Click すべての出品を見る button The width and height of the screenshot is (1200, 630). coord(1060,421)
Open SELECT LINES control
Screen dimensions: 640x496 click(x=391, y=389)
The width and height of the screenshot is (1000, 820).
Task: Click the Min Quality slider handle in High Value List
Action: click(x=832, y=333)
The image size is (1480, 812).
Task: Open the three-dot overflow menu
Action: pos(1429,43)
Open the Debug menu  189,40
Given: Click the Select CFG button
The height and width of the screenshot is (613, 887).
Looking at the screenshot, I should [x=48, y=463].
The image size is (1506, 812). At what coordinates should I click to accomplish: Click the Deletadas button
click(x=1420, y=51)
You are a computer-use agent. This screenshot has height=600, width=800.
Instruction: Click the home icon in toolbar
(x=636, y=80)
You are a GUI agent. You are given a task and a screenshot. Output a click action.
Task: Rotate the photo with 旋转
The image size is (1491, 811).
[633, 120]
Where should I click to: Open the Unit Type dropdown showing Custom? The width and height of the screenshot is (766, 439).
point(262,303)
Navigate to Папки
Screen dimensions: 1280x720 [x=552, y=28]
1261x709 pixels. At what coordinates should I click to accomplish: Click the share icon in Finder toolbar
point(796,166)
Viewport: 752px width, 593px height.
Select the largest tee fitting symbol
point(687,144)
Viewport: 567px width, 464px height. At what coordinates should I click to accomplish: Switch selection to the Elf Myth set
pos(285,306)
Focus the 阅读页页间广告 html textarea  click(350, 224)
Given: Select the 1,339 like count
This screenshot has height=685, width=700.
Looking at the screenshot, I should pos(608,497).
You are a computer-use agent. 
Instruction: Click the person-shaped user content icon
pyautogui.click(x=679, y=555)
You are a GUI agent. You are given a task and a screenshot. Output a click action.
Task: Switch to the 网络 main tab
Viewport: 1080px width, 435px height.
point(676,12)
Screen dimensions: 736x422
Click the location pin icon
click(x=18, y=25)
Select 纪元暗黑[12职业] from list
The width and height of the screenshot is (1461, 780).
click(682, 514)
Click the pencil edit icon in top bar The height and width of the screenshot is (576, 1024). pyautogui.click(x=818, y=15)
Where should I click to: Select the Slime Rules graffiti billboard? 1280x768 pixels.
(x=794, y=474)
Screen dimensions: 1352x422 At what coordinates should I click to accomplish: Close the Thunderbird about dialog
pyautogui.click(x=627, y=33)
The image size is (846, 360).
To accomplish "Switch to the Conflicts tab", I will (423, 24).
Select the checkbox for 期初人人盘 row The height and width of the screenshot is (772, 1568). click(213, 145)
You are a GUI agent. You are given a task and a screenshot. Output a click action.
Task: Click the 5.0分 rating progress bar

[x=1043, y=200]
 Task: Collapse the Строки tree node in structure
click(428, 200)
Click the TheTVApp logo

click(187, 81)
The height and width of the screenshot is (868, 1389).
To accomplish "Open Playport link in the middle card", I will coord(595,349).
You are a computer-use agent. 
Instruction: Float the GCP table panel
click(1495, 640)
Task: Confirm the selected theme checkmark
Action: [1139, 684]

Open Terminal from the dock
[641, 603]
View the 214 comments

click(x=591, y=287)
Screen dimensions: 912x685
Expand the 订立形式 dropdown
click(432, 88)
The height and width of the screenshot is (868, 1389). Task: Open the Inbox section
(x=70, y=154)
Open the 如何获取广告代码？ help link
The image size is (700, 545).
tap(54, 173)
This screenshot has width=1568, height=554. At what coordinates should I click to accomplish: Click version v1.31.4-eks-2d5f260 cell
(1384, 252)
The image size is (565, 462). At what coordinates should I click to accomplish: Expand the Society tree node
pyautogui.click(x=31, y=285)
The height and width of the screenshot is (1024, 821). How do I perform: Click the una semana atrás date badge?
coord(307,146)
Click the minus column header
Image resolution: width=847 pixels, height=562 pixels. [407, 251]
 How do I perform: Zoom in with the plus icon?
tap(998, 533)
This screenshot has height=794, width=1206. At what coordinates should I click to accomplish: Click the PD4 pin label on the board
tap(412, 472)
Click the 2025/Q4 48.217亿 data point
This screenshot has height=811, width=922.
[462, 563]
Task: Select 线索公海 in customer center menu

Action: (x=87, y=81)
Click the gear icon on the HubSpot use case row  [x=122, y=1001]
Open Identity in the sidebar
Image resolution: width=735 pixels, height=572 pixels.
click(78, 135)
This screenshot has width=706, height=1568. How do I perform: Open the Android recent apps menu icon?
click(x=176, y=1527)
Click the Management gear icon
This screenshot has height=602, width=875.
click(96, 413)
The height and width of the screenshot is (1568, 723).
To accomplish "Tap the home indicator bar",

☆ ☆ ☆ ☆ ☆ ☆ ☆

Within the listing above, extract exactly the lines from the line with "Instruction: Float the GCP table panel" to the line with "Open Identity in the sidebar", the two named lines included, and no others.

Instruction: Float the GCP table panel
click(1495, 640)
Task: Confirm the selected theme checkmark
Action: [1139, 684]

Open Terminal from the dock
[641, 603]
View the 214 comments

click(x=591, y=287)
Screen dimensions: 912x685
Expand the 订立形式 dropdown
click(432, 88)
The height and width of the screenshot is (868, 1389). Task: Open the Inbox section
(x=70, y=154)
Open the 如何获取广告代码？ help link
The image size is (700, 545).
tap(54, 173)
This screenshot has width=1568, height=554. At what coordinates should I click to accomplish: Click version v1.31.4-eks-2d5f260 cell
(1384, 252)
The image size is (565, 462). At what coordinates should I click to accomplish: Expand the Society tree node
pyautogui.click(x=31, y=285)
The height and width of the screenshot is (1024, 821). How do I perform: Click the una semana atrás date badge?
coord(307,146)
Click the minus column header
Image resolution: width=847 pixels, height=562 pixels. [407, 251]
 How do I perform: Zoom in with the plus icon?
tap(998, 533)
This screenshot has height=794, width=1206. At what coordinates should I click to accomplish: Click the PD4 pin label on the board
tap(412, 472)
Click the 2025/Q4 48.217亿 data point
This screenshot has height=811, width=922.
[462, 563]
Task: Select 线索公海 in customer center menu

Action: (x=87, y=81)
Click the gear icon on the HubSpot use case row  [x=122, y=1001]
Open Identity in the sidebar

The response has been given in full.